WORK REQUEST: Leaving out all images, write out the records that follow exactly.
---
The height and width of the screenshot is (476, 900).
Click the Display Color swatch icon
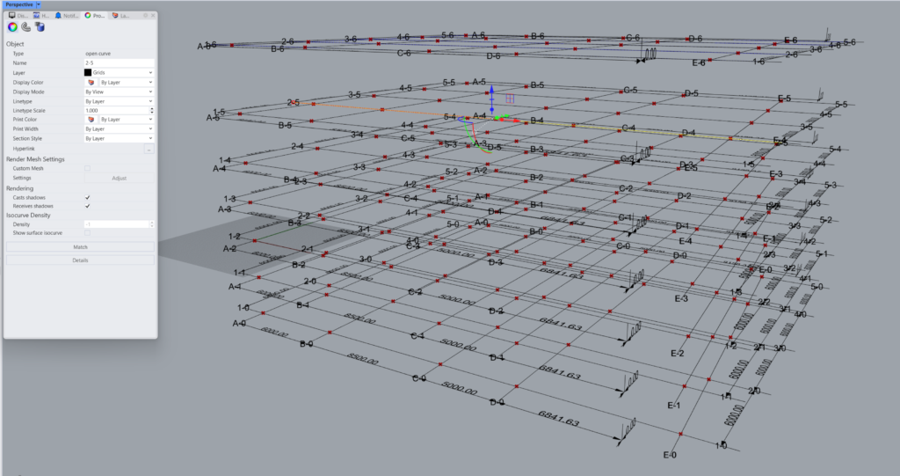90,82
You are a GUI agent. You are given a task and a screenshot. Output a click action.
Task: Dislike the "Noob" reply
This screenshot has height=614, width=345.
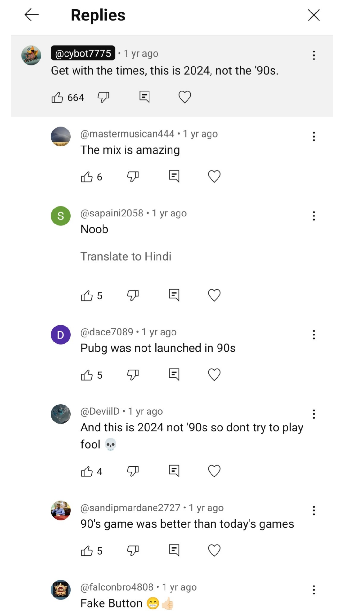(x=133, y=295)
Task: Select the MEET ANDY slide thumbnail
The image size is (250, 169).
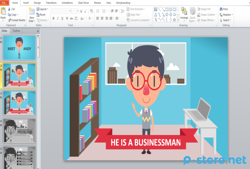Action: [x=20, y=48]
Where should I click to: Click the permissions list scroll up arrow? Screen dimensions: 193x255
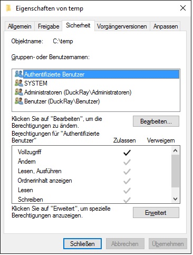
---
WRITTEN ANSWER:
The height and width of the screenshot is (476, 900).
Click the Display Color swatch icon
90,82
You are a GUI agent. You are given a task and a screenshot. Output a click action.
Task: Dislike the "Noob" reply
This screenshot has height=614, width=345.
(x=133, y=295)
Task: Select the MEET ANDY slide thumbnail
The image size is (250, 169).
Action: [x=20, y=48]
Where should I click to: Click the permissions list scroll up arrow? Screen dimensions: 193x255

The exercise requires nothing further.